O oceanógrafo José Martins da Silva Júnior, que atua na preservação marinha de Fernando de Noronha há mais de 30 anos, foi transferido, contra sua vontade, pelo Instituto Chico Mendes de Conservação da Biodiversidade, o ICMBio, para a Floresta Nacional de Negreiros, outra unidade de conservação no sertão pernambucano.
Em um despacho, o coronel Homero de Giorge Cerqueira, presidente do instituto, justificou a transferência dizendo que há uma discrepância no número de servidores lotados nas duas regiões: 34 funcionários na unidade de Noronha e três na floresta de Negreiros. Uma nota técnica do instituto também argumenta que, na administração pública, "existindo conflito entre interesse público e particular, deverá prevalecer o interesse do Estado".
Martins, no entanto, relaciona a decisão de removê-lo ao interesse de empresários da região.
— Desde que o plano de manejo foi publicado em 2017, criando normas para a ampliação da hospedaria domiciliar, empresários, especificamente um grupo, começou a comprar e ampliar pousadas. O ICMBio, com a orientação de sua procuradoria e do Ministério Público Federal, notificou e multou algumas dessas pousadas — disse ele ao jornal Folha de São Paulo.

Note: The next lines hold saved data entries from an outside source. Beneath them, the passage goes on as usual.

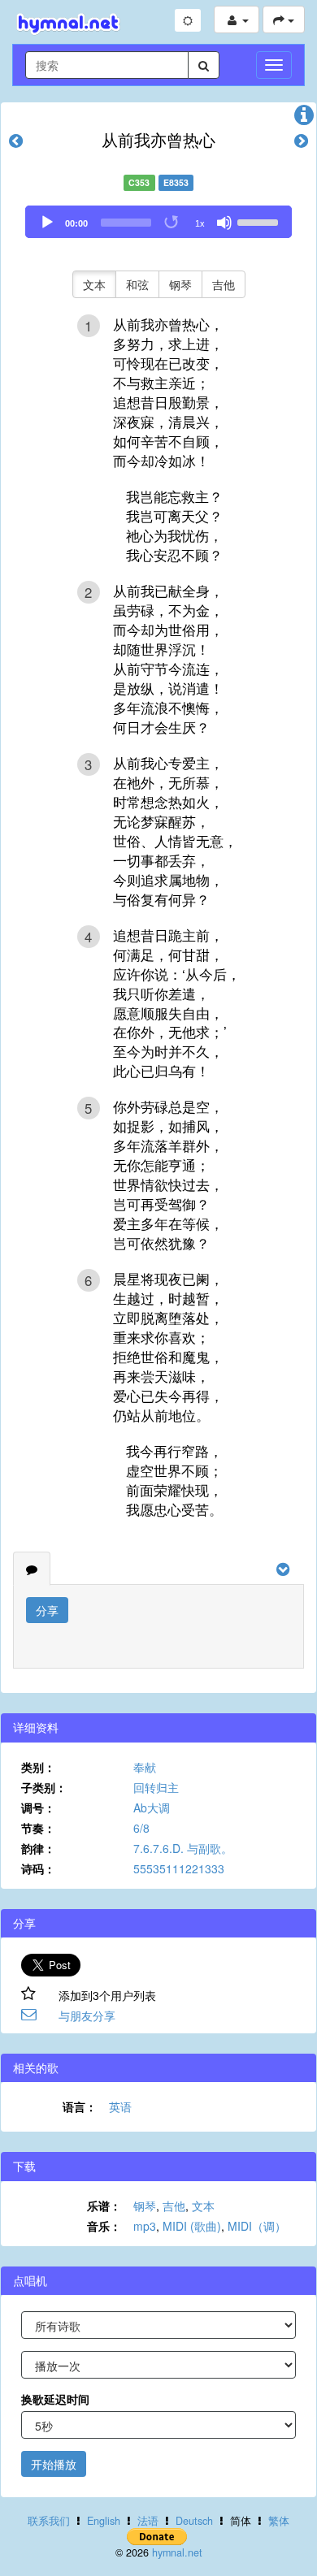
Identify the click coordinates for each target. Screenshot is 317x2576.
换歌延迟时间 (55, 2399)
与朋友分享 (87, 2015)
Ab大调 (151, 1807)
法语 (147, 2520)
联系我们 (49, 2520)
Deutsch (194, 2520)
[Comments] (31, 1569)
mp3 (144, 2226)
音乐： (104, 2226)
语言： (80, 2106)
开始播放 (53, 2464)
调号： (38, 1807)
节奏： (38, 1828)
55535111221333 (178, 1868)
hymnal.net (177, 2552)
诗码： (38, 1868)
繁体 (278, 2520)
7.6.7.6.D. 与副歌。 (182, 1848)
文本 (94, 284)
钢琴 (180, 284)
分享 (47, 1610)
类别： (38, 1767)
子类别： (44, 1787)
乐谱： (104, 2205)
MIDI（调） (257, 2226)
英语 (120, 2106)
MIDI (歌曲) (192, 2226)
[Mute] (224, 222)
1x (200, 223)
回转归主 (156, 1787)
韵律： (38, 1848)
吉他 (223, 284)
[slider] (260, 221)
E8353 (176, 182)
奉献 (144, 1767)
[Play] (47, 222)
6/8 (141, 1828)
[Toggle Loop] (172, 222)
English (103, 2520)
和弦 (137, 284)
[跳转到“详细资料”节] (304, 118)
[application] (158, 222)
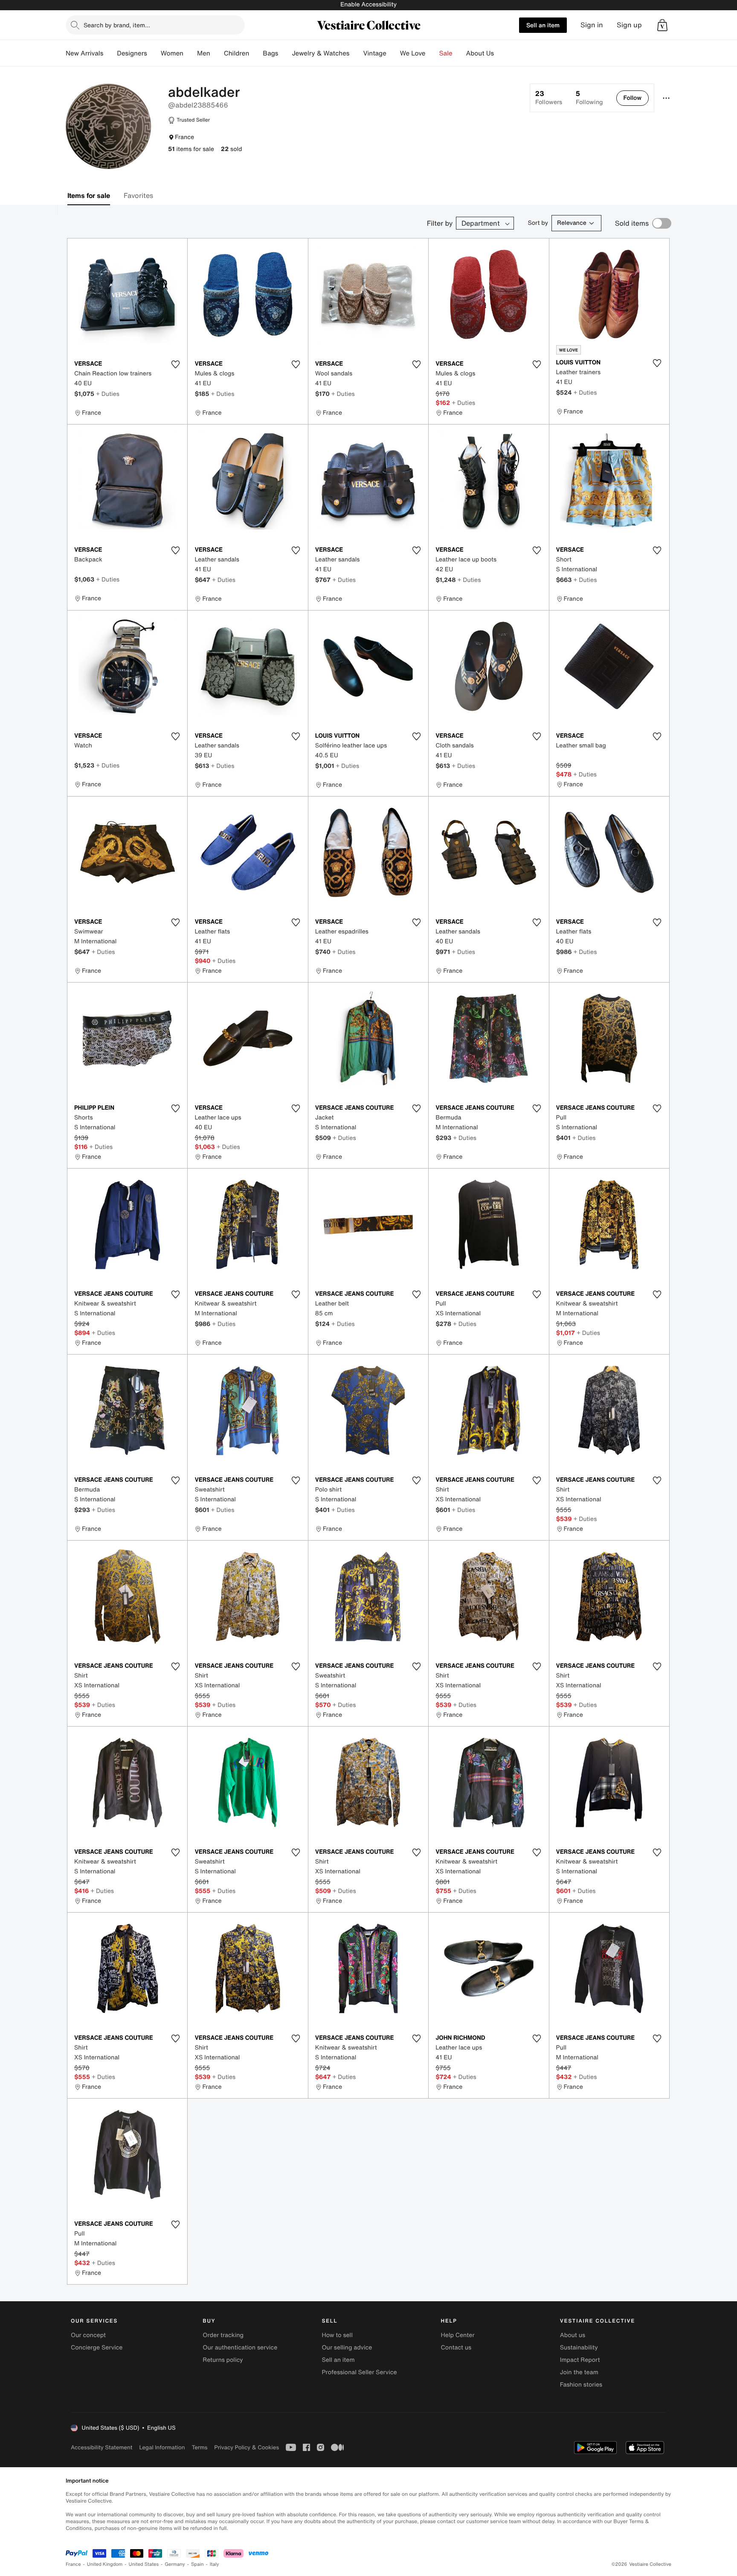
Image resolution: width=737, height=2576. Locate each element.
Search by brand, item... (117, 24)
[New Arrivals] (110, 53)
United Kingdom (105, 2564)
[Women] (190, 53)
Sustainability (579, 2347)
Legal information (162, 2447)
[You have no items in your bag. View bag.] (662, 25)
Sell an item (543, 24)
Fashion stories (581, 2384)
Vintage (374, 53)
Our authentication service (240, 2347)
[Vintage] (393, 53)
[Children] (255, 53)
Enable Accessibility (368, 4)
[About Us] (500, 53)
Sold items (632, 223)
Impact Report (580, 2359)
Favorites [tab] (138, 195)
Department (480, 223)
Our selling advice (347, 2347)
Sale (446, 53)
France (73, 2564)
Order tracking (223, 2335)
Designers (132, 53)
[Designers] (154, 53)
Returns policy (223, 2359)
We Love (413, 53)
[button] (662, 25)
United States (144, 2564)
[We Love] (432, 53)
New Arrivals (84, 53)
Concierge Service (96, 2347)
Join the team (579, 2372)
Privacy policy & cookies (246, 2447)
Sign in (591, 24)
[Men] (217, 53)
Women (172, 53)
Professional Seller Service (359, 2372)
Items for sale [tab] (88, 195)
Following (589, 97)
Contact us (456, 2347)
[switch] (661, 223)
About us (572, 2335)
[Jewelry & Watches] (356, 53)
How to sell (337, 2335)
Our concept (88, 2335)
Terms (199, 2447)
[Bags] (284, 53)
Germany (175, 2564)
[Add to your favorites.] (175, 364)
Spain (197, 2564)
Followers (548, 97)
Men (203, 53)
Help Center (458, 2335)
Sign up (629, 24)
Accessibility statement (101, 2447)
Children (237, 53)
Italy (214, 2564)
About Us (480, 53)
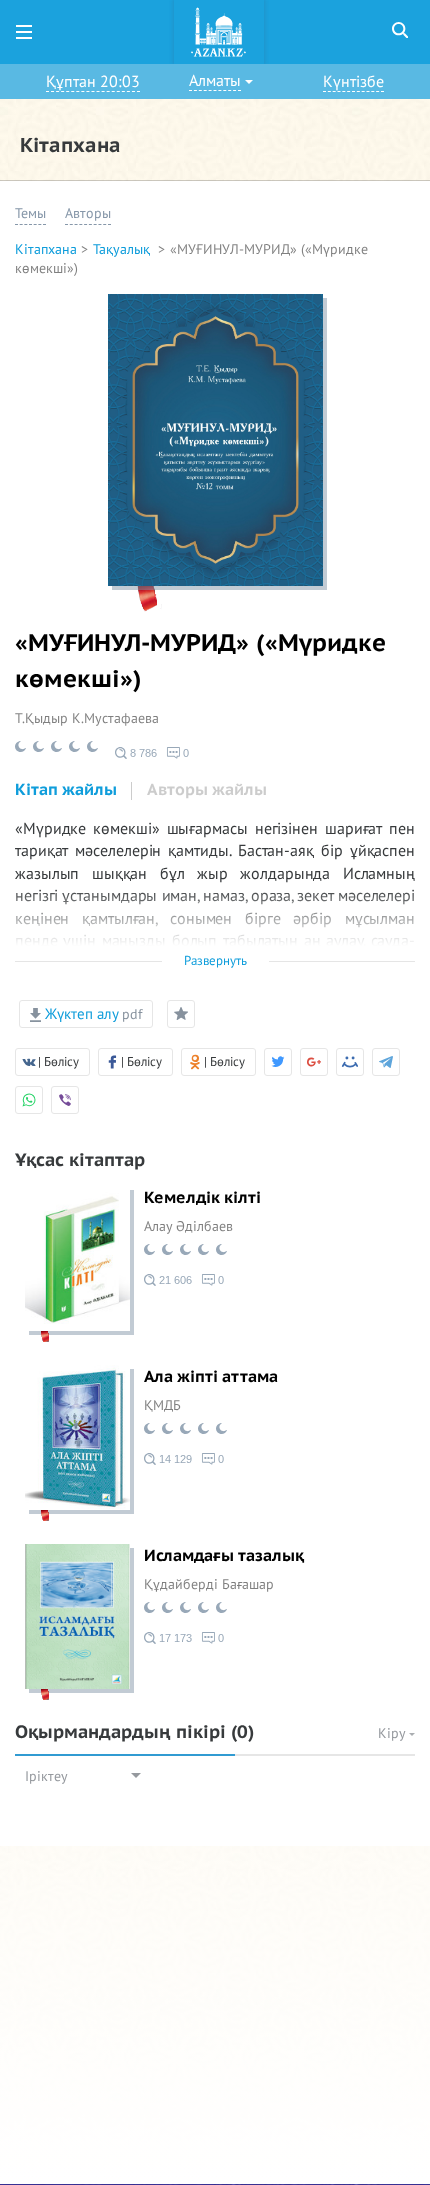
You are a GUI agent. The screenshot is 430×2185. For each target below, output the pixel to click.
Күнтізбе (353, 82)
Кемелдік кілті (202, 1198)
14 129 (174, 1459)
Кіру (393, 1733)
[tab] (66, 791)
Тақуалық (123, 249)
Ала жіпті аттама (211, 1377)
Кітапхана (46, 249)
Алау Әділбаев (188, 1226)
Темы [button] (30, 213)
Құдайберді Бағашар (209, 1584)
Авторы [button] (88, 213)
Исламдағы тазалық (224, 1556)
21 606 (174, 1280)
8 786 (142, 753)
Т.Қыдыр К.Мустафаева (87, 718)
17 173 (174, 1638)
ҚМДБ (162, 1405)
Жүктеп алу (91, 1014)
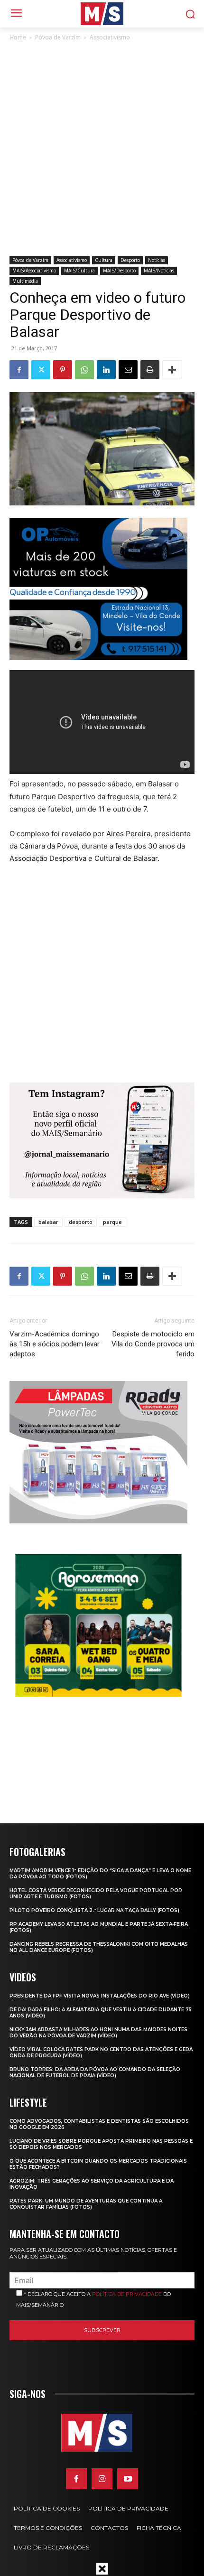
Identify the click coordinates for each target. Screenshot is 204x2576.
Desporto (130, 260)
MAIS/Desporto (119, 270)
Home (17, 37)
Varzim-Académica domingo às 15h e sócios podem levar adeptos (54, 1344)
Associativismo (110, 37)
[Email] (128, 369)
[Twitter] (40, 369)
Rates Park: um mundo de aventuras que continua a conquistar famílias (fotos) (85, 2204)
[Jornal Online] (102, 13)
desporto (81, 1221)
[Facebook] (18, 369)
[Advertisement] (102, 149)
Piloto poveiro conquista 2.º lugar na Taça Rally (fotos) (94, 1910)
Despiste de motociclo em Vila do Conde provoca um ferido (153, 1344)
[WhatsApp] (84, 369)
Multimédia (25, 281)
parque (112, 1221)
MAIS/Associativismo (34, 270)
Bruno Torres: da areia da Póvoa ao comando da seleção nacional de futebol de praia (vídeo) (94, 2072)
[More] (172, 369)
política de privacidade (127, 2294)
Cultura (103, 260)
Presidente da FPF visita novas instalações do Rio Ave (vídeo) (99, 1996)
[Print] (149, 369)
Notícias (156, 260)
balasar (48, 1221)
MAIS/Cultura (79, 270)
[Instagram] (102, 2478)
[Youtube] (127, 2478)
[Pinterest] (62, 369)
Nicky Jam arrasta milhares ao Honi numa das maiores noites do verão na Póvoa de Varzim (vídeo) (98, 2032)
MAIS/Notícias (159, 270)
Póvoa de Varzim (58, 37)
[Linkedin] (106, 369)
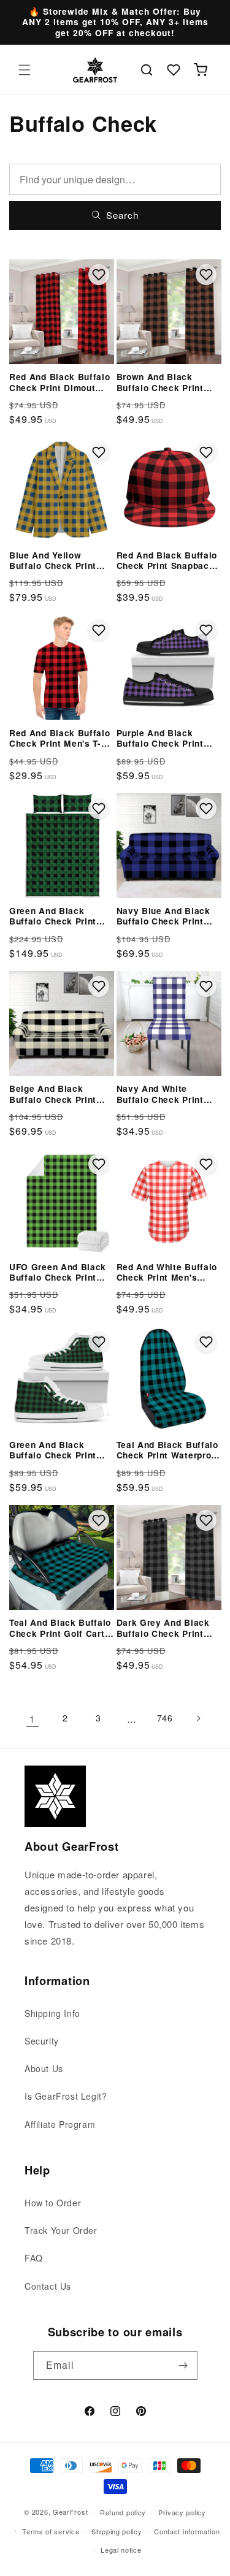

— Apesar de não trabalhar na fiscalização, eu trabalho no ordenamento territorial, então ajudava as chefias no cumprimento da legislação e apontava casos em que a legislação era descumprida. Acredito que a minha remoção deve estar relacionada a isso, em função de várias reuniões que esses empresários tiveram em Brasília e em Fernando de Noronha com o presidente do ICMBio e o ministro do Meio Ambiente — disse.
O oceanógrafo, contratado como analista ambiental, também diz que ele e seus chefes não foram ouvidos no processo de transferência, ao contrário do que preveem normas internas.
— Recebi a notícia na segunda (29) da coordenadora de RH do ICMbio. Ela me ligou e disse que havia um processo aberto. Fui olhar no sistema e já estava aberto há vários dias (desde o dia 22), inclusive com a portaria de remoção.
Martins então se manifestou formalmente contra a mudança, em um documento de cerca de cinco páginas, mas a decisão foi mantida pelo coronel: "A remoção em questão visa melhor distribuição quantitativa dos servidores deste instituto [...]. Assim sendo, mantemos o posicionamento", ele escreveu brevemente.
O oceanógrafo também afirma que há outras pessoas qualificadas para o trabalho.
— O ICMBio capacitou 344 funcionários da instituição para as necessidades da Floresta Nacional de Negreiros, e nenhum deles sou eu.
Martins segue afirmando que a discrepância no número de servidores não procede. Ele diz que dos 34 funcionários de Noronha, dois estão em afastamento por saúde, 16 já podem se aposentar e sete poderão se aposentar em dois anos. Dos 15 efetivos, só cinco são analistas ambientais como ele, e ele é o único em sua posição.
Ele cita ainda as diferenças entre as duas unidades em tamanho — Noronha com 166 mil hectares e Negreiros com 3 mil hectares — e em número de espécies ameaçadas de extinção: 16 e 2, respectivamente.
A transferência do oceanógrafo vem numa esteira de mudanças nos quadros das unidades de conservação federais.
Em fevereiro, o próprio chefe do Parque Nacional Marinho de Noronha, Felipe Mendonça, foi exonerado uma semana após o então presidente do ICMBio, Adalberto Eberhard, ter se reunido com empresários da ilha e com o ministro Ricardo Salles.
Mendonça era crítico ao aumento vertiginoso do número de turistas no arquipélago, enquanto o presidente Jair Bolsonaro já afirmou que pretende ampliar a visitação em unidades de conservação do país.
Em julho, o ministro também trocou a gestão do Parque Nacional da Lagoa do Peixe, no litoral sul do Rio Grande do Sul, nomeando a engenheira agrônoma e produtora rural Maira Santos de Souza, de 25 anos, filha de fazendeiros conhecidos na região.
Procurados, o ICMBio e o Ministério do Meio Ambiente não responderam aos contatos da reportagem na noite deste domingo (4).